Although Saudi Arabia boasts the 19th highest GDP in the world, the country is presently an oil-based economy and seeks diversification. Project CODE will have a significant impact in this area, serving to grow the private sector while establishing the region as the leading source of advanced medical and technical services in the Arab world.
With respect to healthcare, destinations such as the United Arab Emirates have long-established partnerships with leading American and English hospitals to provide their citizens with the best medical care in the world. However, these services are very expensive and so are only available to the wealthy. For those unable to afford such healthcare, there are few options. Project CODE intends to develop a more scalable healthcare model, with doctors, medical device manufacturers and research experts actively working together to adapt and miniaturize state-of-the-art medical technologies to provide more affordable and accessible healthcare for all, regardless of economic class or location.
To accomplish this, Project CODE will invest into technologies with the greatest potential impact. Neurological diseases, for example, account for the fastest-growing segment of healthcare expense in the developed world, with conditions such as Alzheimer’s Disease, Parkinson’s Disease, dementia and depression being among the most common.

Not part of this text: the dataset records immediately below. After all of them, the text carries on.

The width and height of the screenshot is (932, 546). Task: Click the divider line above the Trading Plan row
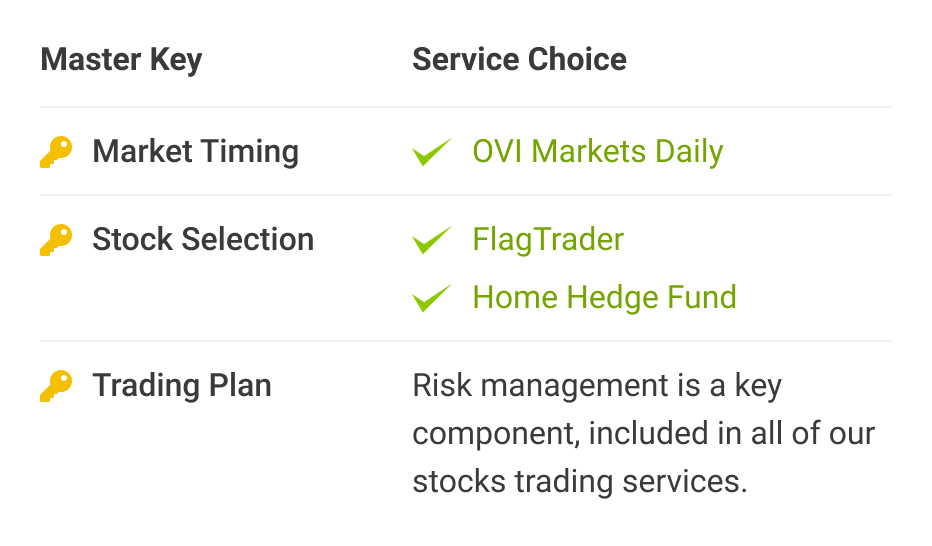tap(466, 341)
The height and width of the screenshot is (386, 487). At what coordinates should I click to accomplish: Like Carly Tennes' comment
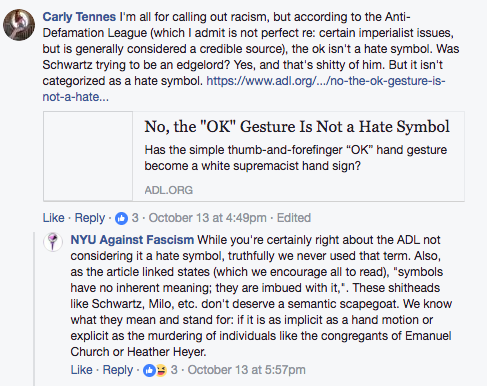(x=53, y=218)
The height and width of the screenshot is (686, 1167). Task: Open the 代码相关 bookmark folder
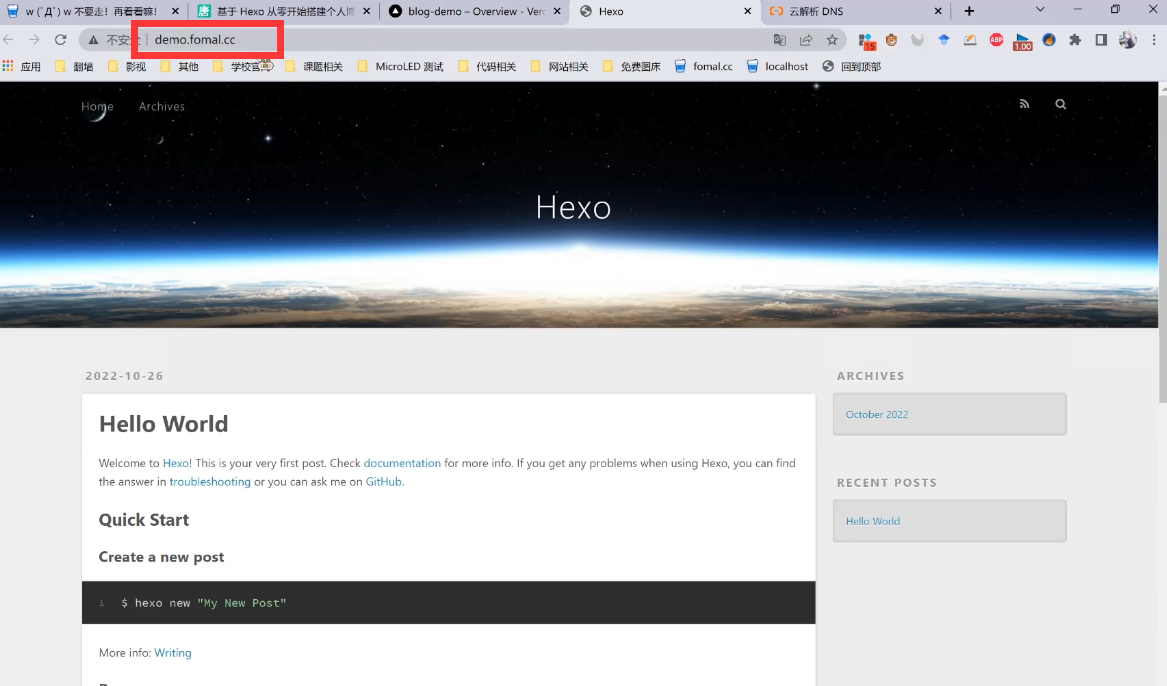487,67
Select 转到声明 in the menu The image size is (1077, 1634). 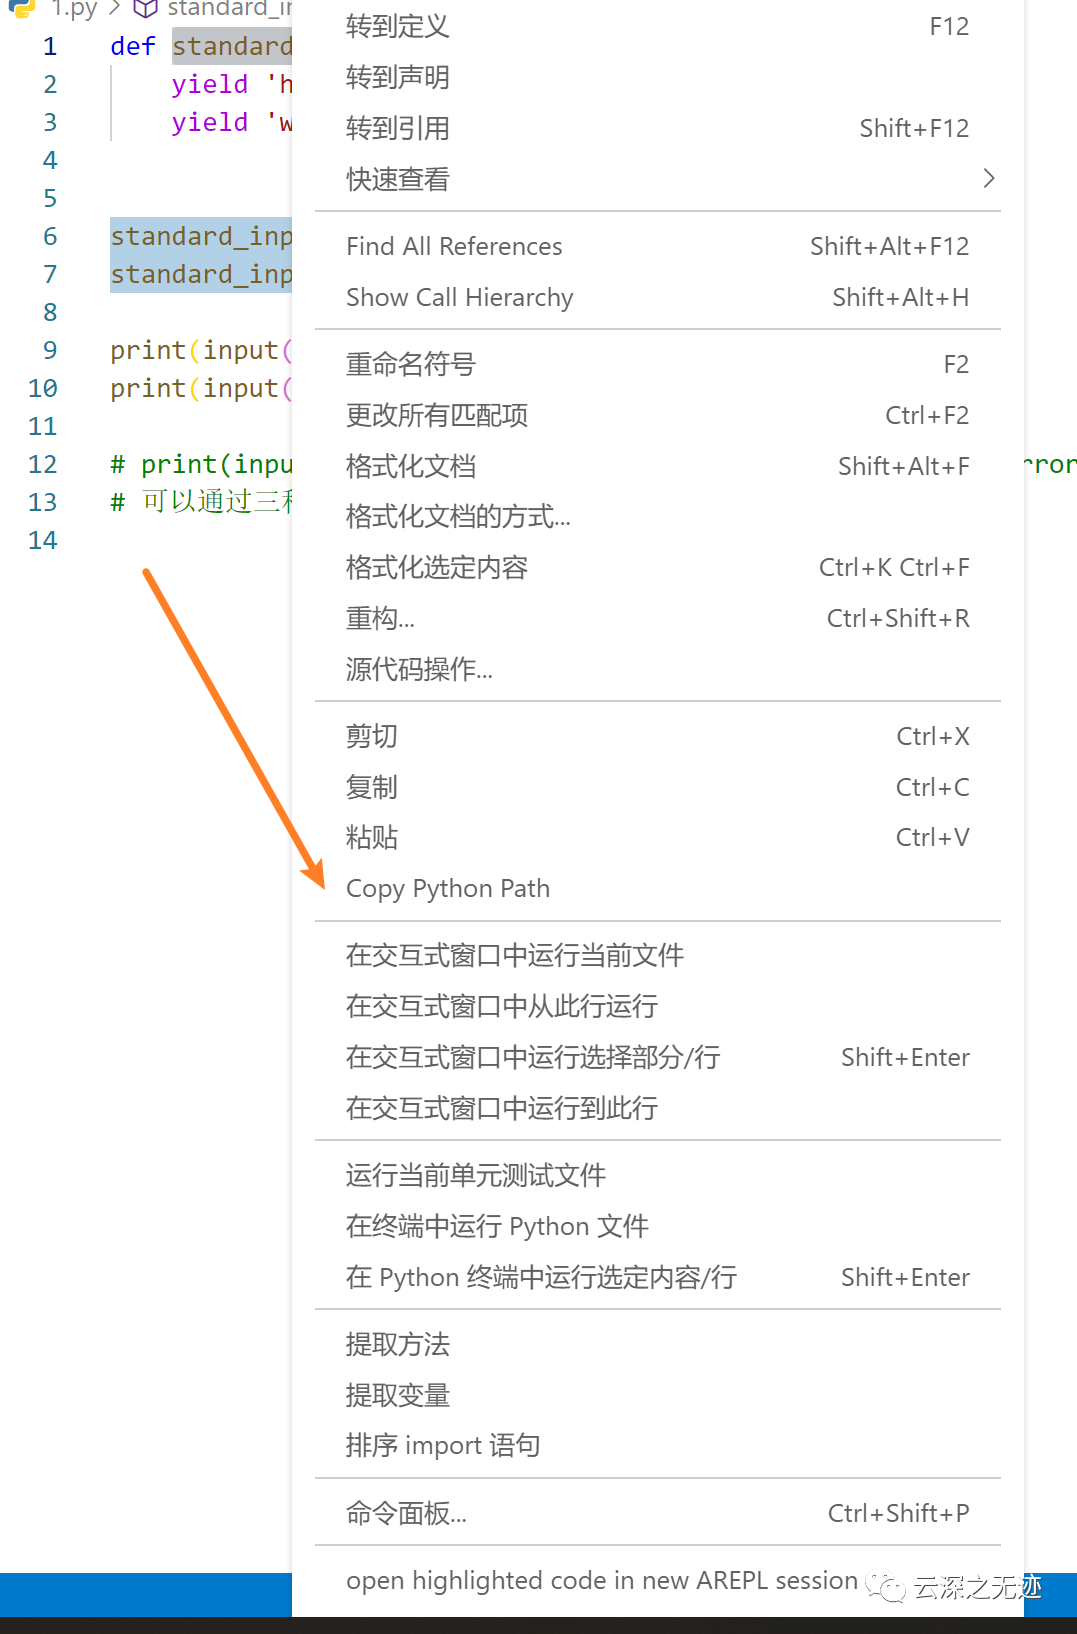click(x=397, y=77)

Project CODE seeks to increase awareness about neurological disorders not only among doctors and caregivers, but also within the general population. The project plans to initiate a dementia awareness and prevention programme in KSA, which would be the very first programme of its kind within the Middle East. Using a novel and relatively inexpensive screening technology developed within the Oxford Computational Neuroscience lab at the Nuffield Department of Surgical Sciences and manufactured by Brain Sciences, Inc (BSI), this prevention programme will provide caregivers with the latest technology to detect neurodegenerative symptoms, as early as possible, to improve treatment outcomes for patient and caregiver alike.